Pratt v University of Alberta, 2019 AHRC 24: The Alberta Human Rights Commission found that, although the applicant had not specifically made an accommodation request, she had communicated enough about her circumstances (i.e., the suicide of her brother and how it had impacted her) that the University reasonably ought to have known that the decline in her performance was potentially connected to a mental health issue related to her recent circumstances, and therefore the University had the duty to inquire, which it failed to do.

MacDonald v London Health Sciences Centre, 2019 HRTO 1134: The Human Rights Tribunal of Ontario (the “HRTO”) found that the hospital failed to meet its duty to accommodate by failing to inquire further after it became aware that the applicant was being accommodated at college. However, the hospital was partially successful in its defence, as the HRTO found that, until the hospital became aware of the other accommodations the applicant had been receiving elsewhere, the hospital had no reason to know of the potential accommodation need. As such, it’s accommodation obligations and its duty to inquire was not triggered until that time that it was informed about the school accommodations the applicant was receiving.

Importance for Employers

If an employee is suddenly struggling, has started to behave uncharacteristically, or is otherwise having difficulties at work, the employer needs to carefully assess whether they have reason to believe such conduct may be connected to a disability, as that would trigger the duty to inquire.

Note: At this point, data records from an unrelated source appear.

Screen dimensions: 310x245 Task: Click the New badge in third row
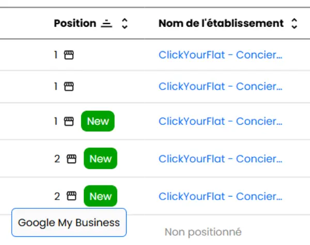tap(98, 121)
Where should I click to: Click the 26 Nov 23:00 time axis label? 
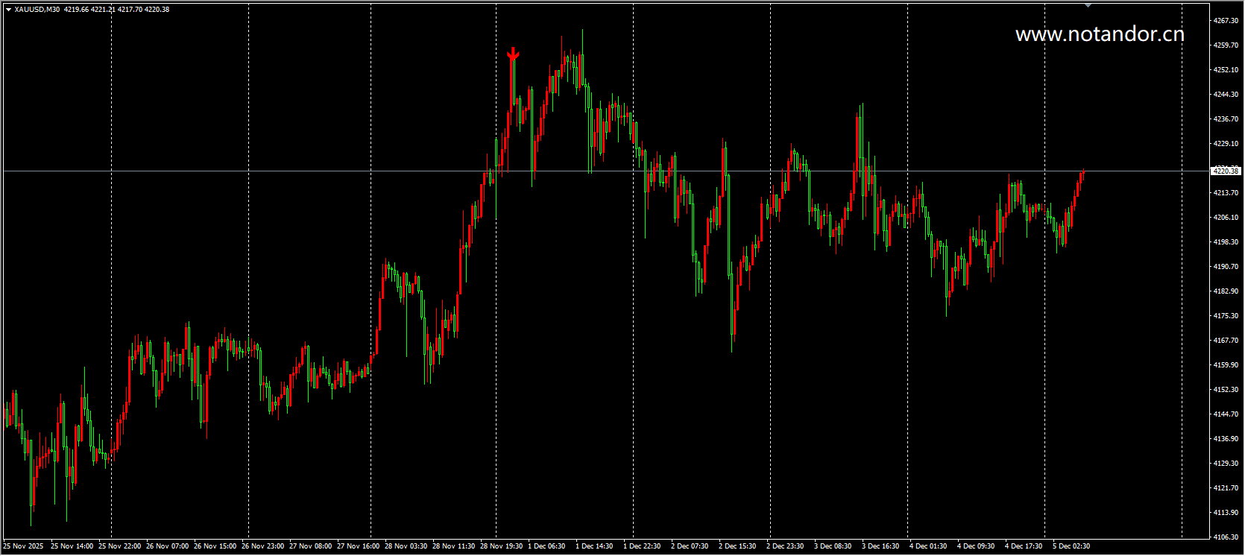tap(262, 546)
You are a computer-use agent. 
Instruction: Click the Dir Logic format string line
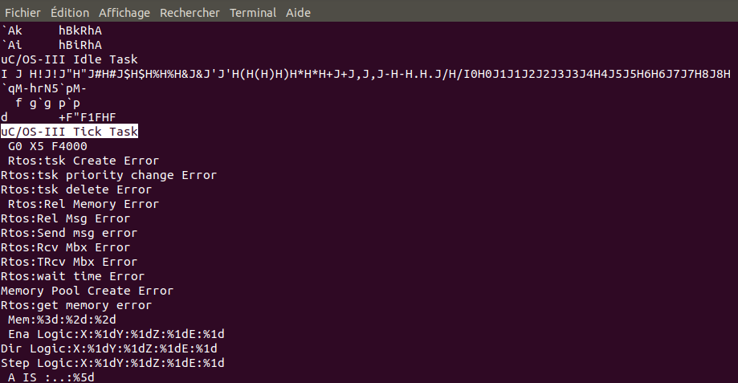click(108, 348)

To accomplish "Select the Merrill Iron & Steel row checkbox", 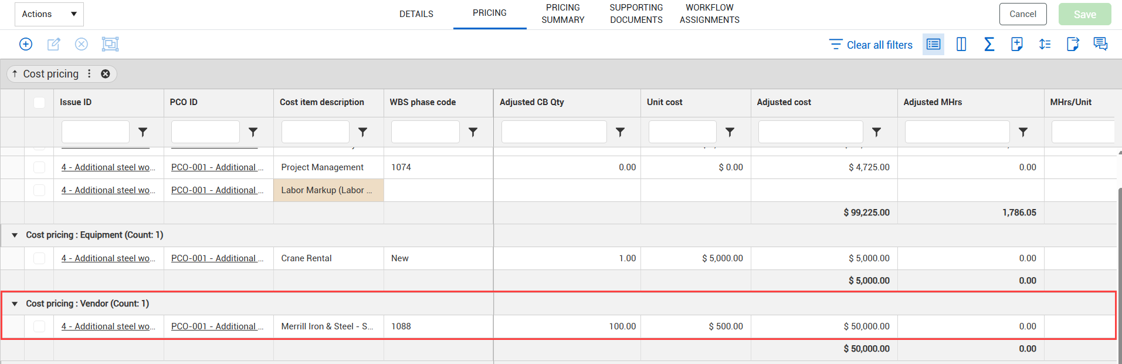I will click(x=39, y=326).
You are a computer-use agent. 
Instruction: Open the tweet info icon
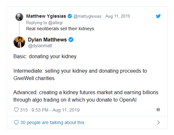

This is especially important if the employer is considering dismissing or disciplining the employee, as an employer risks that the Human Rights Tribunal may potentially determine that the duty to inquire was applicable in the given circumstances and the employer breached human rights law by failing to make such inquiries into the potential need for accommodation.

John Hyde is the managing partner at Hyde HR Law in Toronto. He advises management on all aspects of employment and labour law, including representation before administrative tribunals, collective agreement negotiation, arbitrations, wrongful dismissal defence and human rights.